When To ‘Cloud’

Is in-cloud access and analysis for you?

Author

NASA Openscapes Team

Published

April 19, 2024

Cloud adoption often has a steep learning curve and can feel overwhelming. There are times when using the cloud is effective and times when the download model is more appropriate. Here we aim to help you decide what’s best for your use case.

What does it mean to be in The Cloud?

Image by Alexis Hunzinger, GES DISC

At a basic level, “The Cloud” is somewhere that isn’t your computer. We all interact with data and services and that live in “The Cloud” in our daily lives. When we store photos in iCloud or Google accounts instead of on our cell phones, we are using cloud storage. When we watch movies and tv shows on streaming services like Netflix or Hulu, we are using the cloud. In these cases, we are interacting with “the cloud” without knowing it, though we, the user, are not in “the cloud”.

Image by Alexis Hunzinger, GES DISC

If you use services like computing and storage, provided by a cloud service provider (Amazon Web Services, Microsoft Azure, Google Cloud Platform, etc.), then you are in “the cloud”. Remember, “the cloud” is somewhere that isn’t your computer. The storage location is elsewhere and the machines and processing is elsewhere.

Image by Alexis Hunzinger, GES DISC

The following guidance is specific to NASA Earthdata and the particular cloud it is stored in, Amazon Web Services (AWS). While some services provided by NASA data archives are cloud-based and you interact with, the guidance below refers to using compute and storage services provided by AWS that allow a user to work closely, or in the same cloud, as the data.

Image by Alexis Hunzinger, GES DISC

Questions to ask yourself

Use the following questions to guide your decisionmaking process about using cloud access and computing:

  • What is the data volume?
  • How long will it take to download?
  • Can you store all that data (cost and space)?
  • Do you have the computing power for processing?
  • Does your team need a common computing environment?
  • Do you need to share data at each step or just an end product?
  • Is the action I want to take an existing service? (i.e. subsetting a dataset)

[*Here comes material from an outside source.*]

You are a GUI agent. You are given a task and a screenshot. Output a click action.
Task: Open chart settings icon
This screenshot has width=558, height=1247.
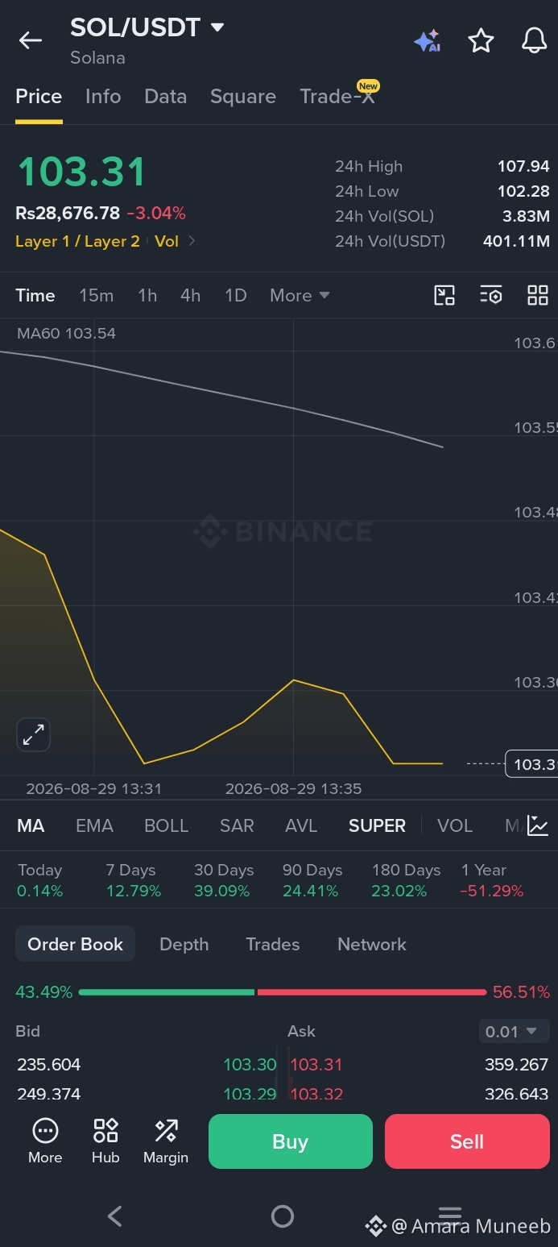coord(491,295)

Source: Data strategies for Future Us by Andy Barrett

To Cloud…

TODO: list example cases here: identify and describe what makes cloud usage more benficial for the team/workflow

Find more discussion on cloud-based solutions for geoscience in this Medium article by Ryan Abernathy and Joe Hamman.

Not To Cloud…

TODO: list examples cases here: identify and describe what makes the non-option more beneficial for the team/workflow

Challenges

It is important to be aware of the drawbacks and challenges associated with working in the cloud. Feedback from early cloud adopters are summarized here:

  • “I don’t have the time or energy to learn so many new concepts.”
  • “Major challenge: budgeting for cloud in a proposal.”
  • “My workflow isn’t parallelizable, the file format isn’t cloud-optimized, I’d rather download everything I need and perform analysis locally.”
  • “[On the preference to perform analysis locally] …this is fine if data wasn’t getting bigger!”
  • “[The cloud] is faster, but only by a factor of 2. Our setup and data granules aren’t structured to take advantage of a faster cloud.”
  • “Worried about doing things ‘on my own’, outside of a cloud-hosted JupyterHub.”
  • “How does using data from AWS work with GEE?”

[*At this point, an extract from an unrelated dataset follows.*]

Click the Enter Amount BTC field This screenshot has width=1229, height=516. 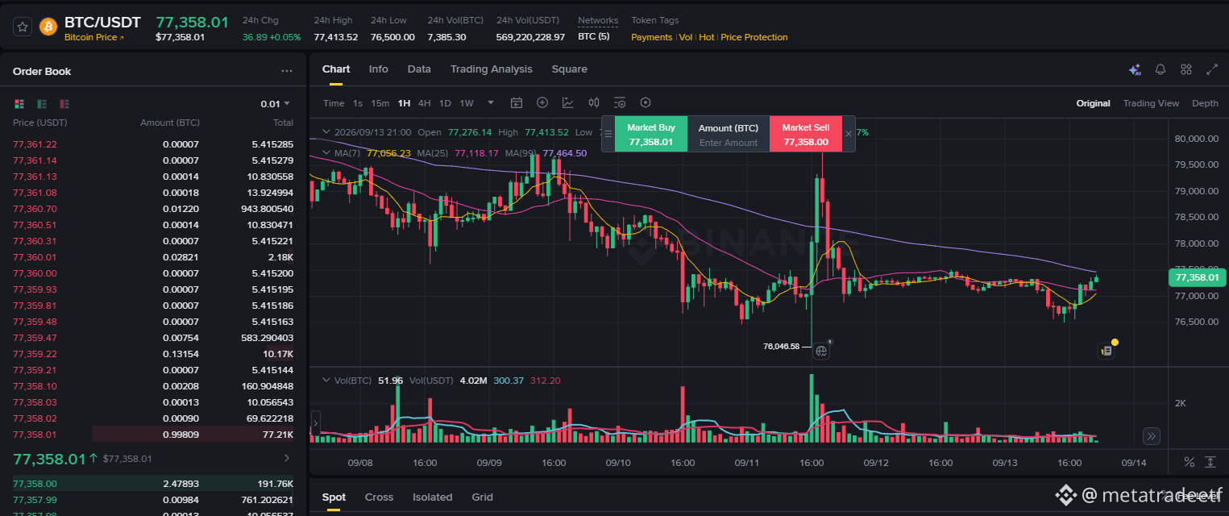point(729,143)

Source: The Cloud: Obstacles and Barriers Encountered by Users (AGU 2023 - Alexis Hunzinger, Christopher Battisto, Allison Alcott, Binita KC)

Considerations

We are now accustomed to living in a highly digital world, separated from physical reminders of the technology we use. No longer do we access documents from a row of filing cabinets, we now store them in cloud-based archives (e.g. Google Docs). We run code on high-performance computing clusters, removed from the whirring and warmth generated by servers that live away from our desks. The following are considerations for using powerful cloud-based resources:

  • Removed from physical signs of energy usage (heat, noise) of supercomputers/servers
  • Physical location of “the cloud”, whose land is it on? What resources is it using?
  • Environmental impacts of large server farms
  • Consider testing locally before migrating a workflow to the cloud

Does cloud storage and computing increase equity?

  • Yes! Cloud is a solution for equity, as it provides under-resourced organizations (e.g. small universities, international groups) access to equipment they don’t own or maintain.
  • No! Larger organizations, who already own and maintain equipment for storage and computing, often have the budget to also use cloud storage and computing. This increases their pool of resources, giving them a larger advantage.